Parce que c’est l’un des derniers endroits qui nous rassemble. Parce que nous avons plus que jamais besoin d’être ensemble. Et parce que… nous allons passer beaucoup de temps sur le canapé, voici « Ta série, toi et nous ».
Je reçois ici un (e) invité (e) dont j’aime l’écriture, la voix et/ou le regard à partager sa relation avec l’héroïne ou le héros de sa vie. Merci infiniment à Baya Kasmi d’avoir accepté mon invitation.
Baya Kasmi, scénariste, réalisatrice et comédienne
– Qui est le seul personnage qui peut quelque chose pour toi ?
Joey de la série Friends. Voilà un type du présent, un naïf, un sincère. Au début de la série c’est l’idiot. Mais un idiot qui est de plain-pied dans la vie. Il est beau, il est généreux avec ses amis, il a des qualités intuitives extraordinaires, il sait ce qui manque aux autres en les regardant, un baiser avec la langue, un compliment, une partie de baby… Alors il leur donne ça et il mange des chips.
Il n’a aucune intellectualisation des choses. Il n’analyse rien, il a autant de suite dans les idées qu’un poisson rouge. Il oublie ses soucis dès lors qu’il peut manger, regarder un porno ou une belle fille qui court sur la plage dans « Alerte à Malibu ». Il a des principes complètement cons, il est possessif, macho, mais dans sa vie à lui, il agit mieux que ses principes. Du coup, il n’a pas de leçon à donner aux autres. Quand je pense à « Friends » je me dis qu’ils étaient vâchement bien armés pour le confinement, ensemble sur le même palier… Et quand je pense à Joey, je suis toujours réjouie, parce qu’il nous indique l’enfant qui est en nous, et en ce moment ça peut aider. Les enfants qui sont aimés, ils vont bien se sortir de tout ça, qu’est-ce qu’on peut rêver de mieux que de passer son temps à la maison avec sa famille si elle est aimante ? (Si elle l’est pas, là, c’est compliqué….)

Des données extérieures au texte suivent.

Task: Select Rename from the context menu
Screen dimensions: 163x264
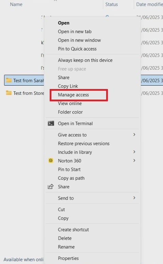Action: (x=66, y=247)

Et puis chez Joey, il y a l’amour de la vie et du présent qui le rendent quasiment invincible au confinement, à l’angoisse, aux grands tourments. Une pizza, un rêve érotique… Une bonne série. Voilà ce qu’on peut tous faire pour se sentir mieux, tous sauf ceux qui sont dehors, sans maison ou à l’hôpital. Joey, s’il ne faisait pas partie de ces gens malchanceux qui attendent de l’aide, il n’aurait même pas remarqué le confinement, il serait au top. RAS… Une sieste… Un autre sandwich… Un bisou… Une branlette…
– D’accord il a changé ta vie mais comment ?

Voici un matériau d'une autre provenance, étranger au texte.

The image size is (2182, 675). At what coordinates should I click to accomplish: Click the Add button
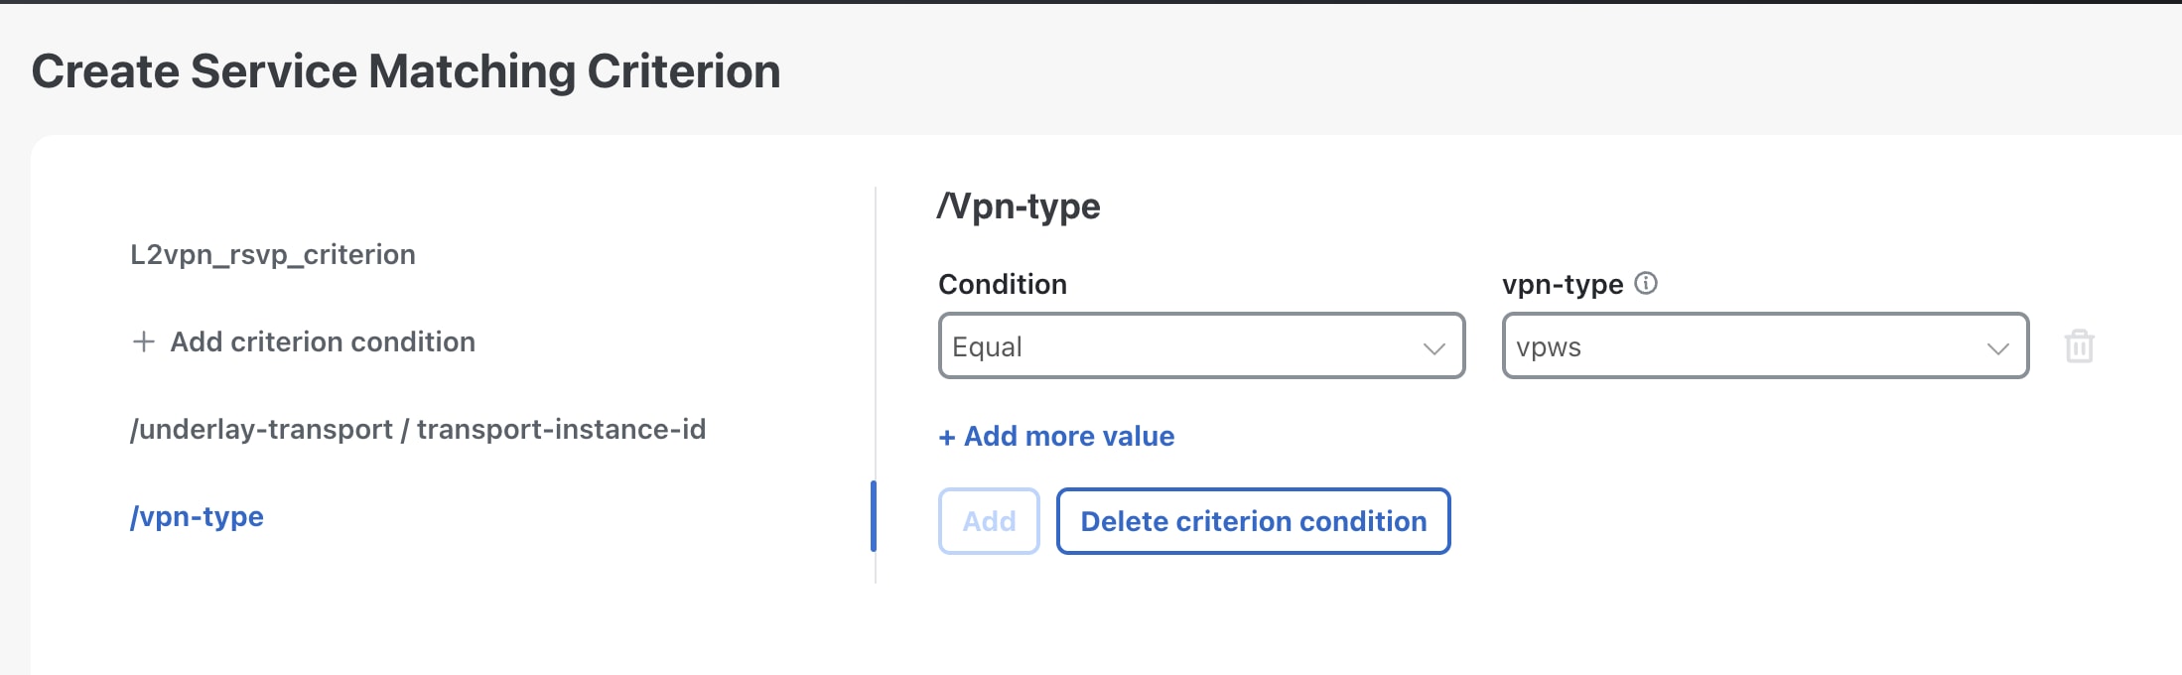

Il a accompagné ma vie de jeune fille, et puis j’ai tout revu récemment avec mes enfants. Ce qu’il a changé, je ne sais pas, je sais qu’en tant que fille anxieuse, blessée à certains endroits, je n’aime rien mieux que cette simplicité là. Et cette idée de l’oubli par le sommeil, la bouffe, une blague idiote… Un bon moment sous la couette, pas s’appesantir, oublier… Je me suis rendu compte que c’était ma planche de salut. Oublier un truc qui m’angoisse… Et me le rappeler soudain, « mais merde, je suis folle ou quoi comment j’ai pu oublier ? »… M’endormir alors que ça va mal… « Mais comment j’ai pu m’endormir? » je sais pas, mais qu’est-ce que c’est bon cette fuite… Une fois que ça devient naturel, c’est le remède à tout. La crédulité de Joey aussi me plait. On lui dit un truc abracadabrant, pourvu que ce soit quelqu’un qui l’aime qui le balade, ça lui va… les mauvaises intentions coulent sur lui comme l’eau de la douche.

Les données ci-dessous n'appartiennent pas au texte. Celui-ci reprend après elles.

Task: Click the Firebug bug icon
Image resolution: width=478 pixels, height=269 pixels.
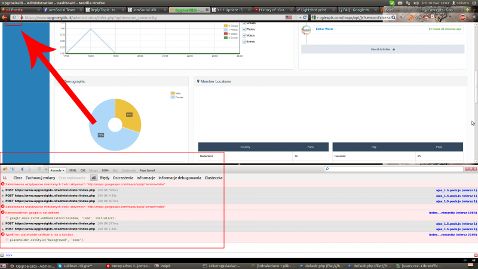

– Et il pourrait quoi pour la nôtre ?
La même chose peut-être, je ne sais pas, on est pas tous fait pareil, c’est ça qu’est chouette. Redevenir un enfant à qui il ne serait pas encore arrivé trop de trucs merdiques… Essayer de se remettre dans cet état, c’est pas mal. Et aussi peut-être tenter deux trois de ses théories. Je me suis toujours demandé si on pouvait vraiment jouer une tragédie où on est censé pleurer à chaudes larmes avec le stratagème que Joey enseignait à ses élèves. Une main dans la poche, munie d’une pince à épiler après qu’on ait fait un trou dans son slip. On joue, on s’arrache les poils du pubis, et il paraît qu’on pleure naturellement. Toujours une histoire de présent et d’enfant..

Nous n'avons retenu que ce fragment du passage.